- Born: 1962 (age 63–64)
- Education: School of Visual Arts (BFA, MFA)
- Occupation: Photographer
- Father: Archie Shepp
- Website: accrashepp.com

= Accra Shepp =

American artist (born 1962)

Accra Shepp (born 1962) is an American photographer.

==Early life and education==
Shepp's father is the saxophonist Archie Shepp.

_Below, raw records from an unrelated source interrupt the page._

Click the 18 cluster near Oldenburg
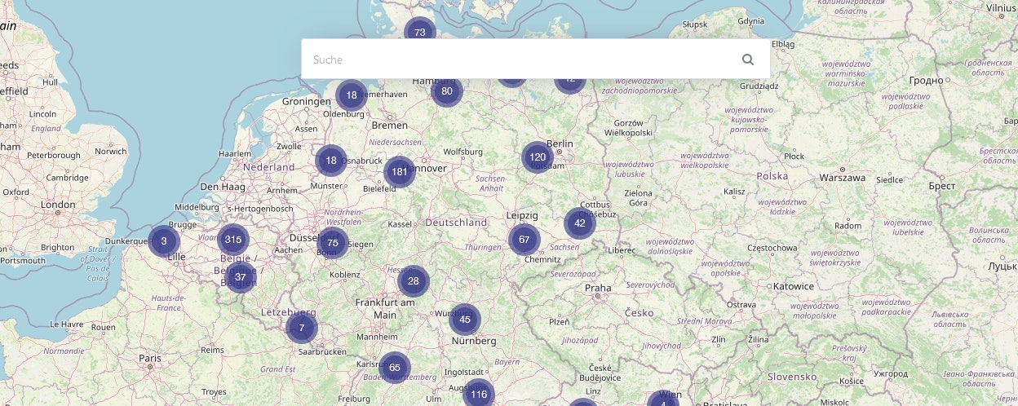 (352, 95)
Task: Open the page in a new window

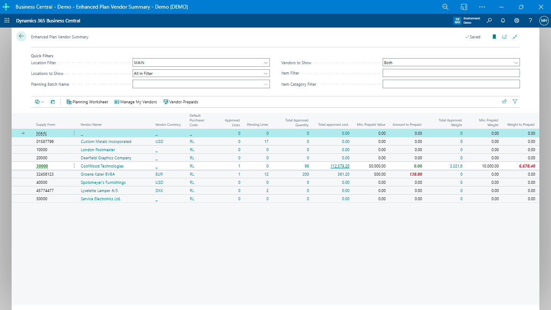Action: point(504,37)
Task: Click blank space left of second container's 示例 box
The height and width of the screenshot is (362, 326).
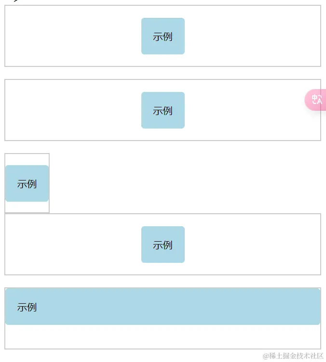Action: (x=73, y=110)
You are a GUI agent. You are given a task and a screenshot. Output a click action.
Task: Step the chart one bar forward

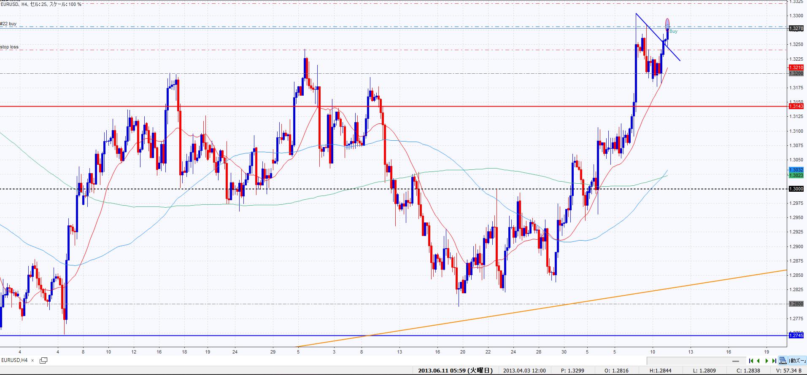click(x=767, y=361)
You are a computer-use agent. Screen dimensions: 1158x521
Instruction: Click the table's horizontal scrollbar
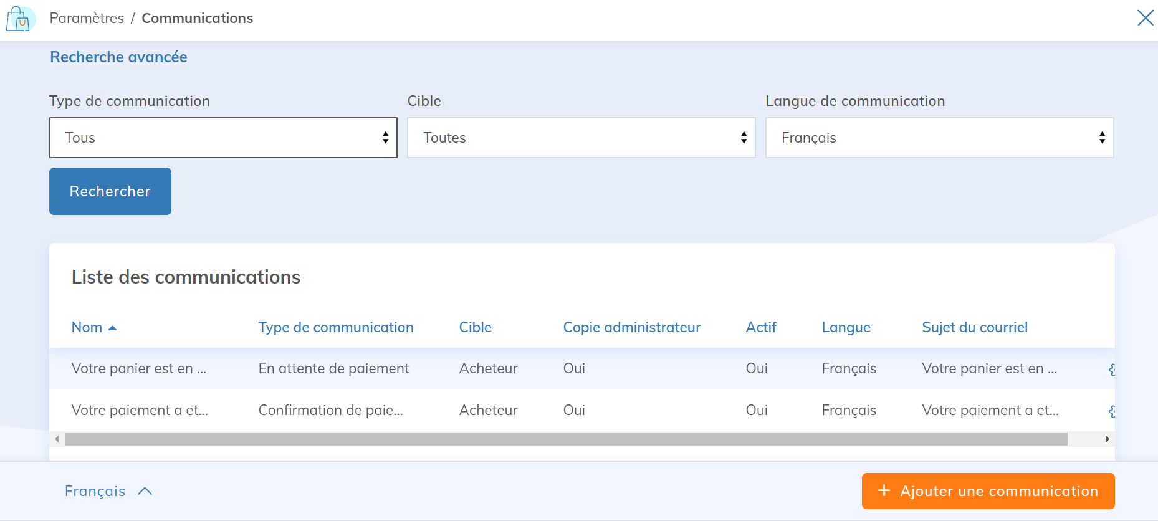point(565,439)
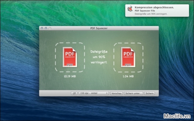This screenshot has height=121, width=194.
Task: Click the compressed PDF icon on the right
Action: [128, 57]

Shepp received BFA and MFA degrees from the School of Visual Arts, New York. Additionally, Shepp has a Masters Degree from the Institute of Fine Arts in Art History and a B.A. in Art History and Studio Art from Princeton University.

==Art career==
His work is included in the collections of the Museum of Fine Arts, Houston, the Art Institute of Chicago and the Museum of Modern Art, New York. Other permanent collections include the Whitney Museum of American Art, the Victoria and Albert Museum, London, the Museum of the City of New York, among other institutions.

===Exhibitions===
Shepp's work has been exhibited in a solo show at the Queens Museum. Work included in the exhibition documents the coastlines of New York City's boroughs including the city's forty islands.

===Honors and awards===
Shepp is a 2025 Guggenheim Fellowship recipient. He has also received two grants from the New York Foundation for the Arts, a fellowship through Princeton University's Atelier program, a Senior Fulbright Fellowship to Indonesia, as well as several international residencies.